Brown, whose novel Dirty Work was published to high praise last year, returns to short fiction in this virtuoso collection that parades a club of backwoods loners--men who swill too much beer, want too many women and write too many short stories. A casual glance suggests invasion of Raymond Carver territory, but Brown stakes out his own turf by dint of his integrity and wit; his heroes are savants of the down-and-out set, harrowingly aware of their own limitations without abandoning hope of salvation. Brown's people are disempowered but canny: at the end of "Falling Out of Love," the narrator says, "I saw with a sick feeling in my heart that our happy ending was about to take a turn for the worse." In "Discipline," presented as a play, a writer sentenced to "hacks' prison" comes before the parole board; he claims that the guard--a senior editor--has punished him for his poor writing by forcing him to prostitute himself. The final story, "92 Days," constitutes a type of coda: a man otherwise immolated in grief turns to fiction, embroiling his characters in situations that mirror his own desperation and abandoning them--and their stories--when he cannot construct solutions for them.

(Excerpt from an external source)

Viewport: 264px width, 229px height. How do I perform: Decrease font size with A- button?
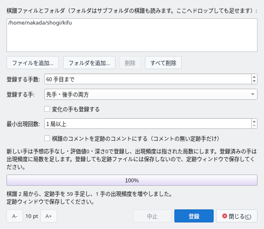pyautogui.click(x=15, y=216)
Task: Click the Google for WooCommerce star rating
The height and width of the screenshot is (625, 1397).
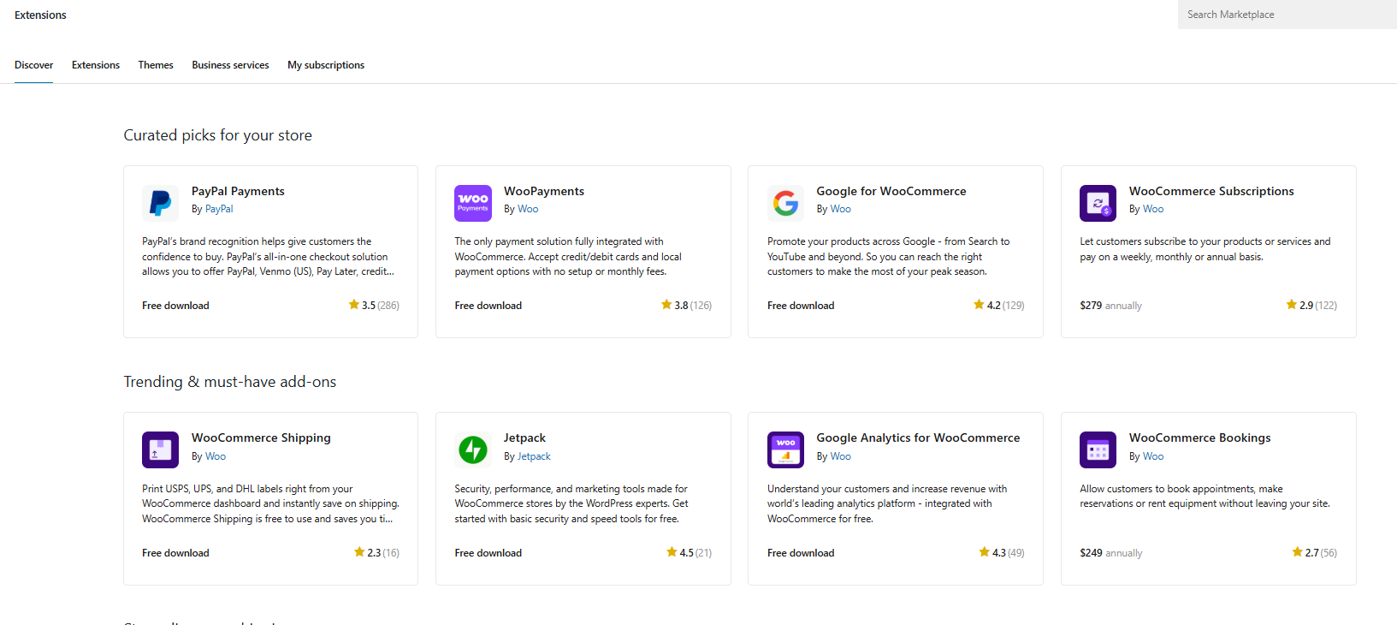Action: (998, 306)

Copyright 1990 Reed Business Information, Inc.

From Library Journal

From the author of Dirty Work , a searing war/antiwar novel ( LJ 7/89), comes a rich, moody collection of stories. All feature male protagonists of the beer-drinking, pick-up truck-driving persuasion, who are awkwardly trying to relate to women in a raunchy, sentimental way. Most seem stranded by a failure to communicate, a yearning to connect with others. "Discipline" is a different style, effectively told as a courtroom interrogation. The final long story, "92 Days," is an almost too-real chronicle of a writer trying to get published, struggling with a lack of money and a bitter ex-wife, drinking too much, but still driven by the need to write. Brown, an ex-firefighter from Oxford, Mississippi, might just become another powerhouse Southern writer.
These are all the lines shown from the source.